Task objective => Sort through the data and copy the lines holding the word "computer".

Dataset extract =>
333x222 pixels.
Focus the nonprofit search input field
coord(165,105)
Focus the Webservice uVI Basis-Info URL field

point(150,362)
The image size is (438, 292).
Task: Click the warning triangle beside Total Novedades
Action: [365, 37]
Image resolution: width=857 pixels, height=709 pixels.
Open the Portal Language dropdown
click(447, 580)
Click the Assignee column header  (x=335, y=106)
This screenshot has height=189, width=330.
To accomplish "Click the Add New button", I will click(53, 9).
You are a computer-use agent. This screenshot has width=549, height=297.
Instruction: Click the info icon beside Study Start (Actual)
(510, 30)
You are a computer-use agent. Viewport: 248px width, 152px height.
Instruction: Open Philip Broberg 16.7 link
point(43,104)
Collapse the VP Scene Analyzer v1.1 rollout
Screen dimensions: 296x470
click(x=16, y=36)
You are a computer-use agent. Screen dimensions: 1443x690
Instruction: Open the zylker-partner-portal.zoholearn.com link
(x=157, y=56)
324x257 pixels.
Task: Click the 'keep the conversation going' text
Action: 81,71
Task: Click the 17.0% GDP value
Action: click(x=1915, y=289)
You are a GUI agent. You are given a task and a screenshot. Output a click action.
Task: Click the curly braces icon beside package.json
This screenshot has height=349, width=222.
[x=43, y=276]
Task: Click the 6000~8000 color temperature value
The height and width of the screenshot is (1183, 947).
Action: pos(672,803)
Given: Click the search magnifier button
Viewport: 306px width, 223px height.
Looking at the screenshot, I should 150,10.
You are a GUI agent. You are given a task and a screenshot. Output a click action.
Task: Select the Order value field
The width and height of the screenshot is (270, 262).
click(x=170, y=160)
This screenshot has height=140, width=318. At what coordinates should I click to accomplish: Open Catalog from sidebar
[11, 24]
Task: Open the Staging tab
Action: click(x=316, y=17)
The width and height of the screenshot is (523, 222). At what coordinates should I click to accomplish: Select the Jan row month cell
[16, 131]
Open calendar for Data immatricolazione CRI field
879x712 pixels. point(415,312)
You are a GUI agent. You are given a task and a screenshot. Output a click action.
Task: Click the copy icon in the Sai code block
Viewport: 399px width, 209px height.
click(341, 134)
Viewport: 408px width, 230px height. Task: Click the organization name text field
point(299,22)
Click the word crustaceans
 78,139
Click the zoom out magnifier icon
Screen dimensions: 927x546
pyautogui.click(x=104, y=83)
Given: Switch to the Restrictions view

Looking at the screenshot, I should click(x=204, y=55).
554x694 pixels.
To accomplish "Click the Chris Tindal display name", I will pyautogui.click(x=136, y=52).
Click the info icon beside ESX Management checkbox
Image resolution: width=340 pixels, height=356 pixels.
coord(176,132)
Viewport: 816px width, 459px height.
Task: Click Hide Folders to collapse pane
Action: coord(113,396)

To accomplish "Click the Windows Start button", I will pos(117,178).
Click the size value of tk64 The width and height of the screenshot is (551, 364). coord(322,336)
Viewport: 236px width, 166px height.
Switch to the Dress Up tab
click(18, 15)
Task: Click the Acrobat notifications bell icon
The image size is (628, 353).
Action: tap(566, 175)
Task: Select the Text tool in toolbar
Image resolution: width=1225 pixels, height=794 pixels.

Solution for this problem =>
You are a computer-use agent. This screenshot has width=549, height=297.
You are a computer-use agent. Viewport: 248px width, 152px height.
You are a computer-use agent. Screen dimensions: 1443x690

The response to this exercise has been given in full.